Nature-based solutions as buffers against coastal compound flooding: Exploring potential framework for process-based modeling of hazard mitigation.

As coastal regions face escalating risks from flooding in a changing climate, Nature-based Solutions (NbS) have garnered attention as promising adaptation measures to mitigate the destructive impacts of coastal flooding. However, the challenge of compound flooding, which involves the combined effects of multiple flood drivers, demands a deeper understanding of the efficacy of NbS against this complex phenomenon. This manuscript reviews the literature on process-based modeling of NbS for mitigating compound coastal flooding and identifies knowledge gaps to enhance future research efforts. We used an automated search strategy within the SCOPUS database, followed by a screening process that ultimately resulted in 141 publications assessing the functionality of NbS against coastal flooding.
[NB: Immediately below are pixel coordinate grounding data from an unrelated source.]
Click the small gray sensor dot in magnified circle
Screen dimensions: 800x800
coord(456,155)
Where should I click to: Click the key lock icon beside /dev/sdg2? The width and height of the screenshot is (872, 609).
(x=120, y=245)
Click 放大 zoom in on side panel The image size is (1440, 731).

Our review identified a dearth of research (9 %) investigating the performance of NbS against compound flooding scenarios. We examined the challenges and complexities involved in modeling such scenarios, including hydrologic, hydrodynamic, and ecological feedback processes by exploring the studies that used a process-based modeling framework. Key research gaps were identified, such as navigating the complex environment, managing computational costs, and addressing the shortages of experts and data. We outlined potential modeling pathways to improve NbS characterization in the compound flooding framework. Additionally, uncertainties associated with numerical modeling and steps to bridge the research-to-operation gaps were briefly discussed, highlighting the bottlenecks in operational implementation.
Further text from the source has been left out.